▸ **Task instructions**: Revise the material below by replacing each "icon" with "button" and keeping every other line unchanged.

▸ **Listed entries**:

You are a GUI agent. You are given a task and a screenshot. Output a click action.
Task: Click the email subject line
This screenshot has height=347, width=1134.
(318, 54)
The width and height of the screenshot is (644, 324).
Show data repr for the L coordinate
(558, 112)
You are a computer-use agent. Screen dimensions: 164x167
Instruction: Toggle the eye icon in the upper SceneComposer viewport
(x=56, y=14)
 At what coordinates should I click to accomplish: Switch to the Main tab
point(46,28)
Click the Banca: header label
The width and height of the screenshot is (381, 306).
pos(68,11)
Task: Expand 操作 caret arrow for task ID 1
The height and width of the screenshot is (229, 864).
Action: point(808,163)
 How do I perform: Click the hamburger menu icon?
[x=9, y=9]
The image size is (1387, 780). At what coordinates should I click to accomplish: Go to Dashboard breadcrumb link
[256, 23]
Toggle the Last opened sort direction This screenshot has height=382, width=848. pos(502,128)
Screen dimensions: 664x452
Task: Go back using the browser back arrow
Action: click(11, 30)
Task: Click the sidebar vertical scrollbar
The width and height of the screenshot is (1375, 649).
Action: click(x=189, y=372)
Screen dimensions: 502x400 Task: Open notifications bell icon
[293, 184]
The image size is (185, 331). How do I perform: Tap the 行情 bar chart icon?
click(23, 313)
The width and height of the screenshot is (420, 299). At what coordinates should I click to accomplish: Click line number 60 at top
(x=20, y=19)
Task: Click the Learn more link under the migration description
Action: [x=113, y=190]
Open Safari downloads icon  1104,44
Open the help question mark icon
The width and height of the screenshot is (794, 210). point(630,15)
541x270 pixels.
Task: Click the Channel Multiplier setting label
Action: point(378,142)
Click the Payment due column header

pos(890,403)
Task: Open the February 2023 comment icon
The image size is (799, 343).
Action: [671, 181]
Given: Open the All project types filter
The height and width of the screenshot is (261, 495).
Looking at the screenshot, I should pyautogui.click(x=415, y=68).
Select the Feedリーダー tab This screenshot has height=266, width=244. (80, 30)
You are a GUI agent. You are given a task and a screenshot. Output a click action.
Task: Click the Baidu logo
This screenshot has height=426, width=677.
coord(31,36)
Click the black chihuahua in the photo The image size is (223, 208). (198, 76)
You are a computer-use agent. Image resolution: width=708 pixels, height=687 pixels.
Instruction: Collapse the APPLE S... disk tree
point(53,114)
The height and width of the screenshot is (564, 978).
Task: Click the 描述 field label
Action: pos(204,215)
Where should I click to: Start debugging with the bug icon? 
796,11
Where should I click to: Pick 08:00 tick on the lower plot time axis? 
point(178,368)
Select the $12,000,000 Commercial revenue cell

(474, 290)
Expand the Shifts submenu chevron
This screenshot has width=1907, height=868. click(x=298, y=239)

▸ **Solution to this problem**:
You are a GUI agent. You are given a task and a screenshot. Output a click action.
Task: Click the email subject line
This screenshot has height=347, width=1134.
(318, 54)
The width and height of the screenshot is (644, 324).
Show data repr for the L coordinate
(558, 112)
You are a computer-use agent. Screen dimensions: 164x167
Instruction: Toggle the eye button in the upper SceneComposer viewport
(x=56, y=14)
 At what coordinates should I click to accomplish: Switch to the Main tab
point(46,28)
Click the Banca: header label
The width and height of the screenshot is (381, 306).
pos(68,11)
Task: Expand 操作 caret arrow for task ID 1
The height and width of the screenshot is (229, 864).
Action: point(808,163)
 How do I perform: Click the hamburger menu button?
[x=9, y=9]
The image size is (1387, 780). At what coordinates should I click to accomplish: Go to Dashboard breadcrumb link
[256, 23]
Toggle the Last opened sort direction This screenshot has height=382, width=848. pos(502,128)
Screen dimensions: 664x452
Task: Go back using the browser back arrow
Action: click(11, 30)
Task: Click the sidebar vertical scrollbar
The width and height of the screenshot is (1375, 649).
Action: click(x=189, y=372)
Screen dimensions: 502x400 Task: Open notifications bell button
[293, 184]
The image size is (185, 331). How do I perform: Tap the 行情 bar chart button?
click(23, 313)
The width and height of the screenshot is (420, 299). At what coordinates should I click to accomplish: Click line number 60 at top
(x=20, y=19)
Task: Click the Learn more link under the migration description
Action: [x=113, y=190]
Open Safari downloads button  1104,44
Open the help question mark button
The width and height of the screenshot is (794, 210). point(630,15)
541x270 pixels.
Task: Click the Channel Multiplier setting label
Action: point(378,142)
Click the Payment due column header

pos(890,403)
Task: Open the February 2023 comment button
The image size is (799, 343).
Action: [671, 181]
Given: Open the All project types filter
The height and width of the screenshot is (261, 495).
Looking at the screenshot, I should pyautogui.click(x=415, y=68).
Select the Feedリーダー tab This screenshot has height=266, width=244. (80, 30)
You are a GUI agent. You are given a task and a screenshot. Output a click action.
Task: Click the Baidu logo
This screenshot has height=426, width=677.
coord(31,36)
Click the black chihuahua in the photo The image size is (223, 208). (198, 76)
You are a computer-use agent. Image resolution: width=708 pixels, height=687 pixels.
Instruction: Collapse the APPLE S... disk tree
point(53,114)
The height and width of the screenshot is (564, 978).
Task: Click the 描述 field label
Action: pos(204,215)
Where should I click to: Start debugging with the bug button? 
796,11
Where should I click to: Pick 08:00 tick on the lower plot time axis? 
point(178,368)
Select the $12,000,000 Commercial revenue cell

(474, 290)
Expand the Shifts submenu chevron
This screenshot has width=1907, height=868. click(x=298, y=239)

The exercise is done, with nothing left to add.